AHB-SRAM简单设计之总线控制单元 ahb_slave_if.v
前言
这部分的代码在最后,本来打算刚开始就直接上代码,可是200多行,有点占篇幅。我们就先分析下这部分!
推荐一篇硕士论文,可以自行搜索下载,或点击免费下载:基于AHB总线SRAM控制器 的设计及优化.caj。
AHB总线控制单元 ahb_slave_if.v
就这么说,市面上arm公司的架构比较受众,最基本的就是AMBA协议。
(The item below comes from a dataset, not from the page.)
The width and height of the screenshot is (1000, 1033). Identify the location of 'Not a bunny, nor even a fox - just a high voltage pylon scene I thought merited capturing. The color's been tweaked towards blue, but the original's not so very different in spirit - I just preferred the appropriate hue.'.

芯片设计公司要把东西(ram、sram、uart等等)按照协议集联起来,所以要考虑的就是如何把他们连接到AMBA里面去!所以就产生了与模块对应的控制单元。
在这里有点迷惑:下面这部分是论文里的,也是参考博客中完全复现的部分!
这部分提到的sram控制器,不是AHB总线控制单元的部分吗?顶层模块只是将两个子模块例化连接起来就行了!难道他们是将这部分单独放了一个模块,然后例化在了ahb_slave_if.v中?
SRAM 的工作原理很简单,SRAM 控制单元根据接受到的总线控制信号,将这些信号处理转化为 SRAM 存储器可以识别的信号,发送到 SRAM 存储器;之后,将经过地址译码的物理地址传送到存储器的地址总线,并将数据路径处理的数据送到SRAM 存储器的数据总线。最后,SRAM 存储器进行相应的读写访问。如果是写操作,SRAM 控制单元的任务就完成了,SRAM 存储器已将数据信息按照要求写入。如果是读操作,SRAM 控制单元需要接收返回的读数据,将其送到数据路径,由数据路径将信息传输给 AHB 总线,最终实现总线对 SRAM 的读操作。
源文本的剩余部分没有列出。